DATA section start

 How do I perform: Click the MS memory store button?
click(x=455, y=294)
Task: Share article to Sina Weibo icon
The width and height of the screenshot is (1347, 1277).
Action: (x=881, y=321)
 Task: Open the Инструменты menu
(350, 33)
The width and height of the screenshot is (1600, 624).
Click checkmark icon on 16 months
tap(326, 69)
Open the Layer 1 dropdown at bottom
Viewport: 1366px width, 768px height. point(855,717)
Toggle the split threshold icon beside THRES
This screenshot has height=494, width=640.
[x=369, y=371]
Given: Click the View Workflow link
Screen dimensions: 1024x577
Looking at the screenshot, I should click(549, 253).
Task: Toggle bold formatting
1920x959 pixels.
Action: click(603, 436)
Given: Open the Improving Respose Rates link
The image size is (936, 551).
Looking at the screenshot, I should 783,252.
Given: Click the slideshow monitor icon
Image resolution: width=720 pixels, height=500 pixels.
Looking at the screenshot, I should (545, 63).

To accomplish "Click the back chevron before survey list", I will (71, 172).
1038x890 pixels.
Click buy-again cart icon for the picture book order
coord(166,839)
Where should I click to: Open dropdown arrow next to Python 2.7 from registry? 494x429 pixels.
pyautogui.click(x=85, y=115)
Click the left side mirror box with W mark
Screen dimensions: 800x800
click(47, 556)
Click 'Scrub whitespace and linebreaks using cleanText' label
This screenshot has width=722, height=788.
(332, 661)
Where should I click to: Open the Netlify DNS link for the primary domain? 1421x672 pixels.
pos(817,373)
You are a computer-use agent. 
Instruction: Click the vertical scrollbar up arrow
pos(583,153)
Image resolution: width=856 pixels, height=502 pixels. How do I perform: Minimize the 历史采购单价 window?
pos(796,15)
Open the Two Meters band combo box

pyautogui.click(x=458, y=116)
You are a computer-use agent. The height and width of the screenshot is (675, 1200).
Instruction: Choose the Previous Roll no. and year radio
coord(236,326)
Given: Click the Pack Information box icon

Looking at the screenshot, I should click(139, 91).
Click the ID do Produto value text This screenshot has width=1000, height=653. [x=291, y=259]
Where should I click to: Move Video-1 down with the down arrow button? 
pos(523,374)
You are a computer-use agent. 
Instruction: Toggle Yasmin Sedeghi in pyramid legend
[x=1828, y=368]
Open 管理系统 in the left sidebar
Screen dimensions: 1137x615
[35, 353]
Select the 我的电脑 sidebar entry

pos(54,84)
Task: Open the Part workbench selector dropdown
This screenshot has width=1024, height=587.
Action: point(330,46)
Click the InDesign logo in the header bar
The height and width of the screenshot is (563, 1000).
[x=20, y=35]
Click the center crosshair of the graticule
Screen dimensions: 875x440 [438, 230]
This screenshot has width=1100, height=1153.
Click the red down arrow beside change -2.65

DATA section end

▶ _WHAT THIS TASK INVOLVES_
Write out each record exactly, without addition or omission.

▶ _REPLY TO THE EXERCISE_
 How do I perform: Click the MS memory store button?
click(x=455, y=294)
Task: Share article to Sina Weibo icon
The width and height of the screenshot is (1347, 1277).
Action: (x=881, y=321)
 Task: Open the Инструменты menu
(350, 33)
The width and height of the screenshot is (1600, 624).
Click checkmark icon on 16 months
tap(326, 69)
Open the Layer 1 dropdown at bottom
Viewport: 1366px width, 768px height. point(855,717)
Toggle the split threshold icon beside THRES
This screenshot has height=494, width=640.
[x=369, y=371]
Given: Click the View Workflow link
Screen dimensions: 1024x577
Looking at the screenshot, I should click(549, 253).
Task: Toggle bold formatting
1920x959 pixels.
Action: click(603, 436)
Given: Open the Improving Respose Rates link
The image size is (936, 551).
Looking at the screenshot, I should 783,252.
Given: Click the slideshow monitor icon
Image resolution: width=720 pixels, height=500 pixels.
Looking at the screenshot, I should (545, 63).

To accomplish "Click the back chevron before survey list", I will (71, 172).
1038x890 pixels.
Click buy-again cart icon for the picture book order
coord(166,839)
Where should I click to: Open dropdown arrow next to Python 2.7 from registry? 494x429 pixels.
pyautogui.click(x=85, y=115)
Click the left side mirror box with W mark
Screen dimensions: 800x800
click(47, 556)
Click 'Scrub whitespace and linebreaks using cleanText' label
This screenshot has width=722, height=788.
(332, 661)
Where should I click to: Open the Netlify DNS link for the primary domain? 1421x672 pixels.
pos(817,373)
You are a computer-use agent. 
Instruction: Click the vertical scrollbar up arrow
pos(583,153)
Image resolution: width=856 pixels, height=502 pixels. How do I perform: Minimize the 历史采购单价 window?
pos(796,15)
Open the Two Meters band combo box

pyautogui.click(x=458, y=116)
You are a computer-use agent. The height and width of the screenshot is (675, 1200).
Instruction: Choose the Previous Roll no. and year radio
coord(236,326)
Given: Click the Pack Information box icon

Looking at the screenshot, I should click(139, 91).
Click the ID do Produto value text This screenshot has width=1000, height=653. [x=291, y=259]
Where should I click to: Move Video-1 down with the down arrow button? 
pos(523,374)
You are a computer-use agent. 
Instruction: Toggle Yasmin Sedeghi in pyramid legend
[x=1828, y=368]
Open 管理系统 in the left sidebar
Screen dimensions: 1137x615
[35, 353]
Select the 我的电脑 sidebar entry

pos(54,84)
Task: Open the Part workbench selector dropdown
This screenshot has width=1024, height=587.
Action: point(330,46)
Click the InDesign logo in the header bar
The height and width of the screenshot is (563, 1000).
[x=20, y=35]
Click the center crosshair of the graticule
Screen dimensions: 875x440 [438, 230]
This screenshot has width=1100, height=1153.
Click the red down arrow beside change -2.65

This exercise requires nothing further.